Ces jeunes argentins (mais aussi chiliens) se déplacent en solo à vélo, en couple ou en groupe dans un fourgon qui évoque les hippies de la beat génération. Certains arborent une carte du continent peinte sur la carosserie, d’autres quelques mots : “offrez nous 1 litre d’essence pour aller plus loin”, “un voyage de musique et spectacles”, etc. Ils arrivent dans les endroits fréquentés avec des instruments de musique, du matériel pour jongler ou encore avec de l’artisanat (bracelets, et divers bijoux) dont la vente permet de gagner trois sous pour aller plus loin, plus longtemp. Chevelus, en short et pieds nus, ils sont souriants et plein de vie, n’inspirent jamais la pitié et d’ailleurs les sédentaires à qui s’adressent les spectacles les perçoivent avec respect et bienveillance. En terrasse de resto ou de bars, les spectateurs donnent souvent une pièce ou un petit billet, quelques fois offrent un verre le temps d’échanger quelques mots.

Il existe un système de volontariat très répandu à travers le continent auquel ces jeunes qui “font la route” ont souvent recours.
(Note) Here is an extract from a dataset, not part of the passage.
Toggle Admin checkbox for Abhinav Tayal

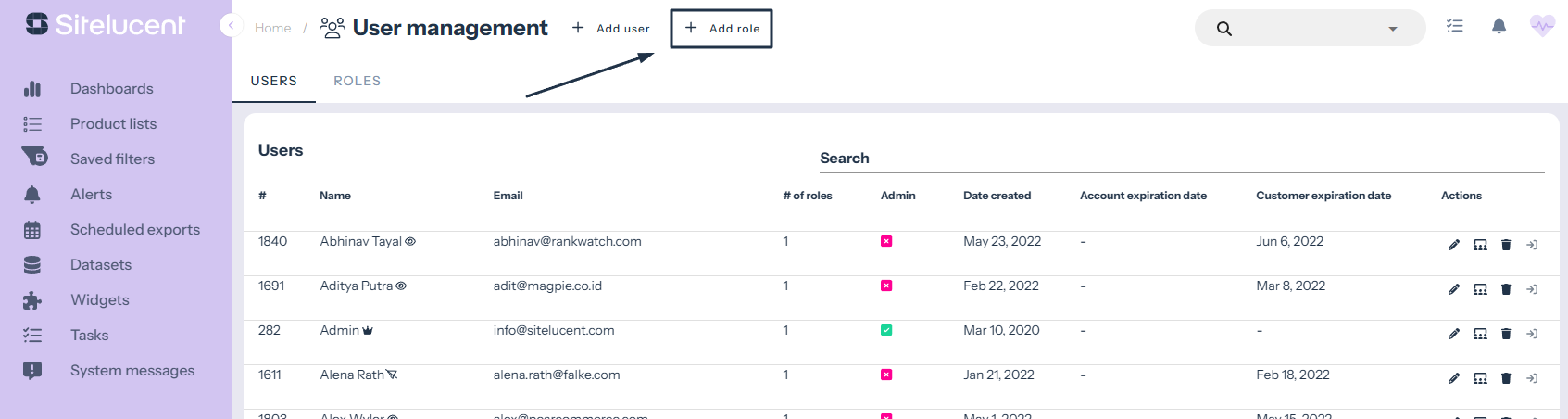coord(886,241)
Dans des fermes, des auberges ou autres, en échange de quelques heures de travail par jour, ils bénéficient d’un hébergement gratuit et quelquefois d’un repas. Certains voyagent ainsi depuis plusieurs années et, lorsque nous posons la question du secret d’une telle décontraction à l’un d’eux, sa réponse est simple : “en Amérique du Sud, personne ne meurt de faim, il y a de la nourriture partout pour vraiment pas cher, et il est facile de travailler n’importe où”. Ce à quoi il ajoute ensuite : “nous avons quitté notre confort pour choisir ce mode vie depuis plus d’un an, et n’avons aucun regret”.

Nous ne pouvons pas nous empêcher de penser à “nos jeunes”, à la pression de la “réussite” et à l’inquiétude vis à vis de leur avenir.
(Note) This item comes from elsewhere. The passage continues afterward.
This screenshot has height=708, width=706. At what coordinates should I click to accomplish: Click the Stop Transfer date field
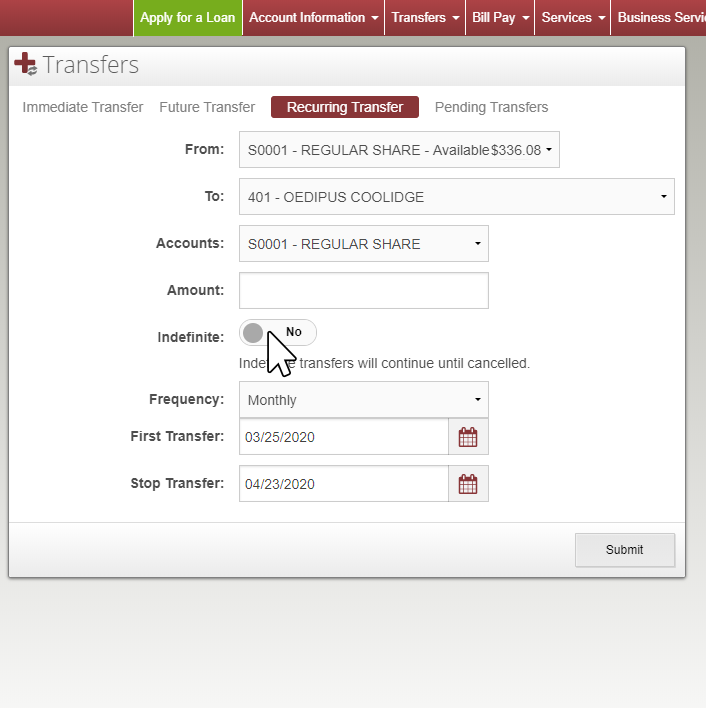pyautogui.click(x=343, y=484)
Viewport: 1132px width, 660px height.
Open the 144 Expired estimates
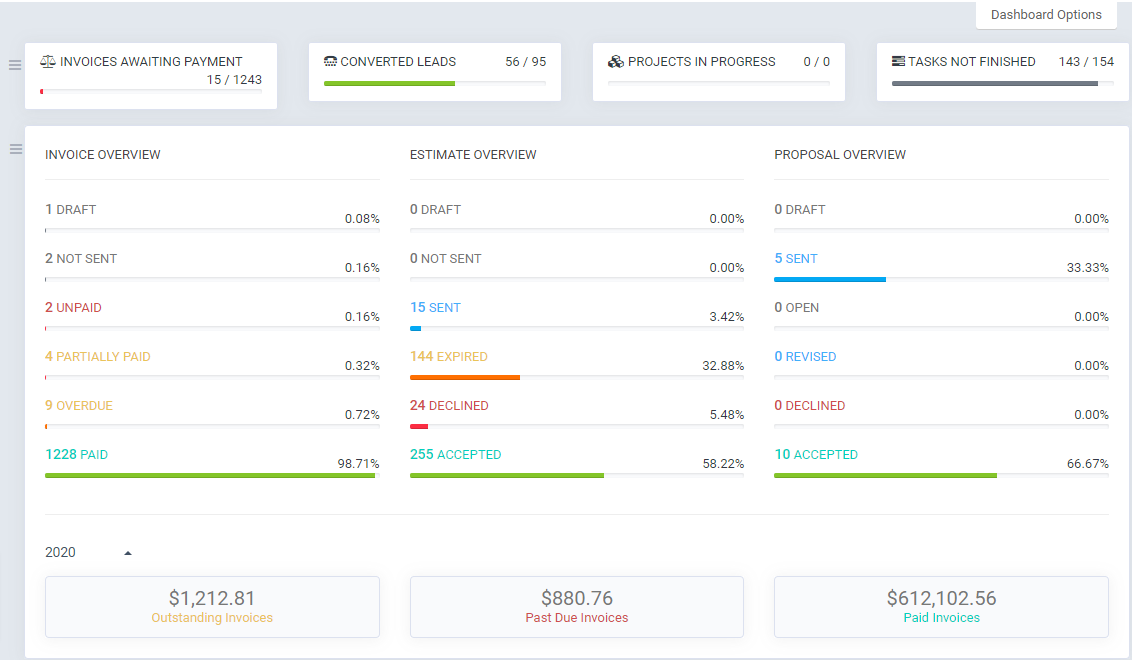point(449,357)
A Bogota, nous avons sympathisé avec d’autres jeunes dont l’histoire diffère sensiblement. De 18 à 25 ans, ils sont vénézuéliens et fuient une situation économique qu’ils jugent sans lendemain. Garçons ou filles, ils nous racontent qu’une boite d’oeufs coute les ¾ d’un salaire de base, le système ne fonctionne plus et les gens ordinaires en sont réduits à la débrouillardise. Étudiants, ils n’étaient pas les plus mal lotis et faisaient partie des chanceux qui possédaient un passeport. Ils ont donc tout quitté, études, famille, amis pour tenter leur chance ailleurs et redonner une valeur au mot Espoir. Dégoûtés de leurs politiciens voleurs uniquement préoccupés par leur enrichissement personnel, ils n’attendent plus rien de ces gens là. Lorsque je leur parle d’élections, ils me répondent en rigolant : “quelles élections ? Chavez était élu pour 5 ans, il est resté 10 ans. Son successeur en est à 4 ans, et il n’est nullement question d’élections”. Le plus étonnant est qu’avec ce constat des plus sombre, ils aiment leur pays. Ils s’empressent d’ajouter : “Les gens ordinaires sont bons, nous avons un beau pays mais nous sommes gouvernés par des brigands”.
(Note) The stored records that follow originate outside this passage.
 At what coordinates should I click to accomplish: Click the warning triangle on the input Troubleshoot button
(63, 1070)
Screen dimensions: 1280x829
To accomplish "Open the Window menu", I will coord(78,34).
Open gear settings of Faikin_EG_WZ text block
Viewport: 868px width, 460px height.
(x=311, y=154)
Et bien croyez-le ou pas, ces jeunes là non-plus n’inspiraient aucune pitié. Non, plutôt un grand respect qui dénotait avec leur jeune âge. Ils auraient pu être nos enfants, contraints de grandir très vite. Pleins d’entrain, ils ne plaignaient pas. Ils n’ont aucune idée de ce que sera leur vie, quel sera le point d’arrivée de leur transhumance, mais eux aussi étaient souriants. La vie reste la plus forte, quoi qu’il en soit. Nous les avons aimé pour ça aussi. Après quelques jours passés ensembles, nous sommes repartis et n’aurons plus de leurs nouvelles. Avec un mélange d’inquiétude et d’espoir, nous ne pouvons que souhaiter que leur vie leur réserve de belles choses…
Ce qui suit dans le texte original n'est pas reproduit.